Audit agents with hourly momentary sampling, not end-of-day recall — memory overweights successes and hides failures
Use hourly momentary sampling over 48+ hours rather than end-of-day recall when auditing behavioral agents, because retrospective memory systematically overweights salient successes and underweights invisible failures.
Why This Is a Rule
Experience Sampling Method (ESM), developed by Csikszentmihalyi and Larson, captures behavior in real-time rather than through retrospective reconstruction. The difference matters enormously for behavioral auditing because retrospective recall is systematically distorted: successes are salient (you remember the morning you wrote for 30 minutes), failures are invisible (you don't notice the three mornings you didn't), and the resulting self-assessment is inflated (Define agent success as 80%+ firing rate, not subjective satisfaction — felt reliability systematically inflates actual performance).
Hourly momentary sampling — a prompt every hour asking "what are you doing right now?" over 48+ hours — captures a representative sample of actual behavior. The hourly interval is frequent enough to detect behavioral patterns without being so frequent that it disrupts the behavior being observed. The 48-hour window spans at least two full day cycles, capturing both weekday and varying energy patterns.
The data this produces is qualitatively different from recall-based auditing.

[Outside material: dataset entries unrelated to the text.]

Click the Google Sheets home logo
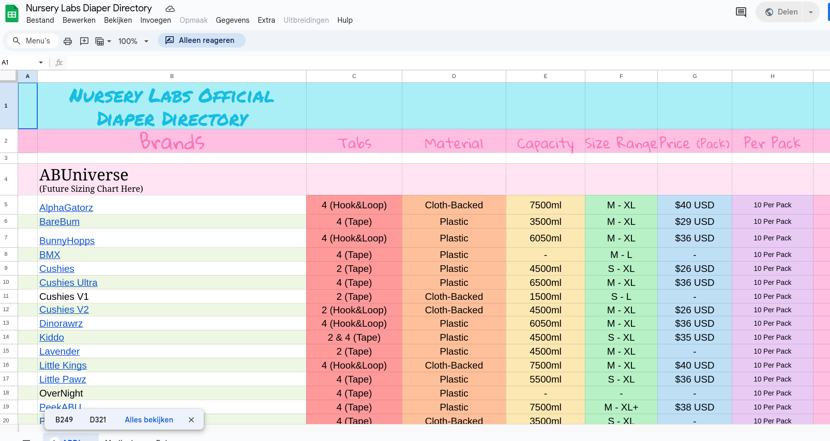 click(x=11, y=13)
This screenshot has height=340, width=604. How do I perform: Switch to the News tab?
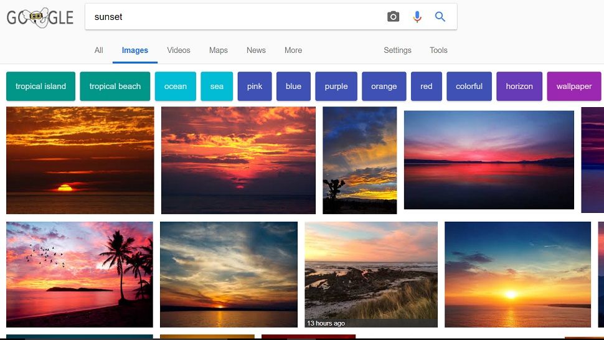click(x=256, y=50)
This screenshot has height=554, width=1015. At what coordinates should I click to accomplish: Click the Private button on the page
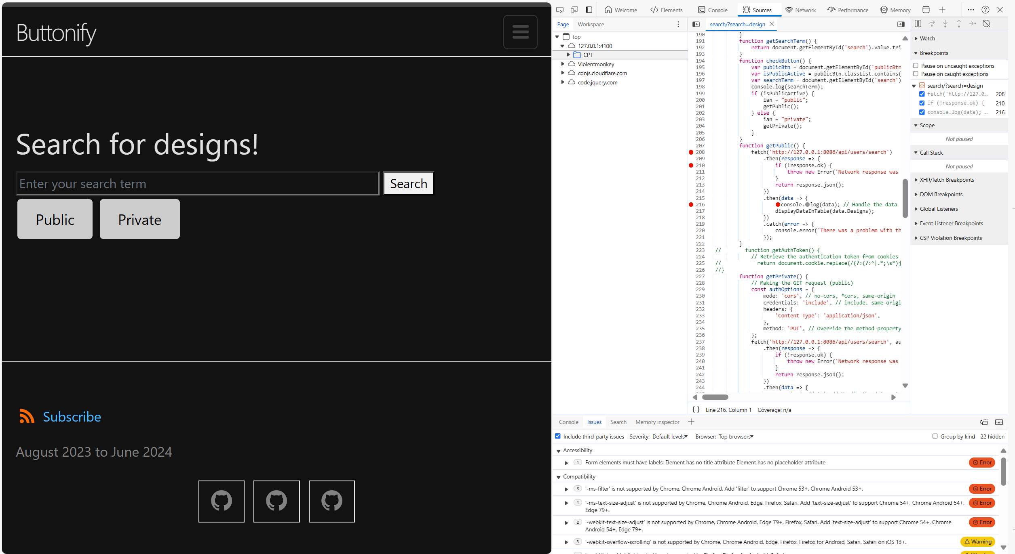pos(139,220)
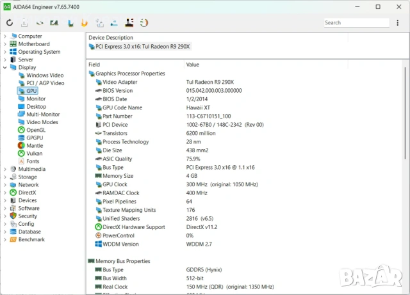Expand the Motherboard tree node
Image resolution: width=410 pixels, height=295 pixels.
tap(5, 44)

Instead of "I think I followed my morning routine most days," you get "7 of 14 hourly samples during target windows showed designed agent firing; 7 showed default behavior." The numbers can't be inflated by memory bias.
When This Fires
- When conducting a baseline behavioral audit before designing new agents
- When displacement rate tracking (Measure behavioral agent progress by displacement rate, not perfection — replacement is gradual, not binary) relies on self-report and you want to verify accuracy
- When you suspect your self-assessment of agent reliability is inflated
- During periodic deep audits (quarterly) to calibrate your ongoing tracking methods
Common Failure Mode
Using end-of-day journaling as the audit method: "Today I did X, Y, Z." By evening, memory has already reconstructed the day through an identity-consistent lens. You remember the productive morning but not the 90 minutes of phone scrolling mid-afternoon. The audit confirms your self-narrative rather than revealing your actual behavior.
The Protocol
(1) Set hourly prompts for 48+ hours (phone timer, wearable, or app). (2) At each prompt, record in 10 seconds or less: what you are doing right now, and whether the current behavior is a designed agent, a default, or neither. (3) Do not try to change behavior during the sampling period — the goal is observation, not intervention. (4) After 48 hours, compile: what percentage of samples showed designed agents firing? What percentage showed defaults? Where are the gaps? (5) Compare the sample data to your self-assessment. The gap between "what I think I do" and "what sampling shows I do" is the bias correction factor for your ongoing self-monitoring.